# Internet verbunden - Seiten werden nicht angezeigt



## mein_name (22. März 2010)

Hallo!

Hab mir heute das aktuelle Ubuntu installiert - gleich darauf hab ich meinen Mobilen-Internet-Stick von DREI (Österreich) ausprobiert, ob ich damit wohl ins Internet komme. Hab mir also eine Verbindung angelegt und zack - schon war ich verbunden - mir wurde die Signalstäre und die Verbindungszeit angezeigt. Als ich aber dann Firefox öffnete, das Erwachen - dort bekomme ich nichts angezeigt.
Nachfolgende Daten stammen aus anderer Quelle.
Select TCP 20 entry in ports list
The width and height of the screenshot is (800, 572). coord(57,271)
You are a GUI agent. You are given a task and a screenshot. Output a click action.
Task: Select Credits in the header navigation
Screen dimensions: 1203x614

Natürlich befinde ich mich nicht im Offline-Modus!

Vielen Dank für eine Idee bzw. einen HInweis, welche Einstellung mir da noch fehlt!

lg


----------



## Dr Dau (22. März 2010)

Hallo!

Ich gehe mal davon aus dass Du in Firefox eine URL eingetippt hast.
Evtl. besteht ja ein DNS-Problem, versuche also mal Google per IP (66.102.13.99) aufzurufen.
Ein Ping kann auch nicht schaden.

Gruss Dr Dau


----------



## mein_name (23. März 2010)

Habs ausprobiert - ändert nichts...

Er verbindet mir so schön, doch dann - gibts bei Firefox irgendetwas einzustellen?


----------



## Erik (23. März 2010)

Hallo,

geht denn ein Ping?

Gruß
Erik


----------